● **Available records**
-- -- --

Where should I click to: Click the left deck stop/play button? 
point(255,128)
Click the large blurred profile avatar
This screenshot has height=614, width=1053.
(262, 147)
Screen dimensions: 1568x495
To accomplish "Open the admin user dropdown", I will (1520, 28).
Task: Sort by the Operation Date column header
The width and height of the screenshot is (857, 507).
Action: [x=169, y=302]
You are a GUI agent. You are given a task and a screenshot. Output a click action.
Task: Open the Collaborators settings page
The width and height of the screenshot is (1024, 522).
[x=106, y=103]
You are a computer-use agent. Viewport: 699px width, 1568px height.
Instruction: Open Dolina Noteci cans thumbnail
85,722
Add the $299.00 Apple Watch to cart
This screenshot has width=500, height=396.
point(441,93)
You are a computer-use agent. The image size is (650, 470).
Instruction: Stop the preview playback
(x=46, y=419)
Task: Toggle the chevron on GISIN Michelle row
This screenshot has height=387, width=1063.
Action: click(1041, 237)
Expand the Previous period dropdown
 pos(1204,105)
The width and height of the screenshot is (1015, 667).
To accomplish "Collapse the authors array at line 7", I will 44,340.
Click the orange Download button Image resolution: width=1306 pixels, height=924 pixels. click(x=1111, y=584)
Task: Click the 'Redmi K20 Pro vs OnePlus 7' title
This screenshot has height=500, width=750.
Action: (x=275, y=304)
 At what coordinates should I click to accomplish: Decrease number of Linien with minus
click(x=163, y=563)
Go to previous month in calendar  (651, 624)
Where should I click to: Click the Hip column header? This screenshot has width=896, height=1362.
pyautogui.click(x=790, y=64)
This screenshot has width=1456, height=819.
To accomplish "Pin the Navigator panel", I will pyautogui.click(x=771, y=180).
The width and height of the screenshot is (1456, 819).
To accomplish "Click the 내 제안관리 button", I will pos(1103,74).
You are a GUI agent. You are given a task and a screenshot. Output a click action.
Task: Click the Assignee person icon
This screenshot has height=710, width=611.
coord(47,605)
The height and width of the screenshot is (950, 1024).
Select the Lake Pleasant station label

-- -- --

● **Given instruction**
Starting with the line that contains "You are a computer-use agent. The" and going on through the line that contains "Go to previous", reproduce those entries with "Task" changed to "Goal" and everything else left as it is.

● **Exercise answer**
You are a computer-use agent. The image size is (650, 470).
Instruction: Stop the preview playback
(x=46, y=419)
Goal: Toggle the chevron on GISIN Michelle row
This screenshot has height=387, width=1063.
Action: click(1041, 237)
Expand the Previous period dropdown
 pos(1204,105)
The width and height of the screenshot is (1015, 667).
To accomplish "Collapse the authors array at line 7", I will 44,340.
Click the orange Download button Image resolution: width=1306 pixels, height=924 pixels. click(x=1111, y=584)
Goal: Click the 'Redmi K20 Pro vs OnePlus 7' title
This screenshot has height=500, width=750.
Action: (x=275, y=304)
 At what coordinates should I click to accomplish: Decrease number of Linien with minus
click(x=163, y=563)
Go to previous month in calendar  (651, 624)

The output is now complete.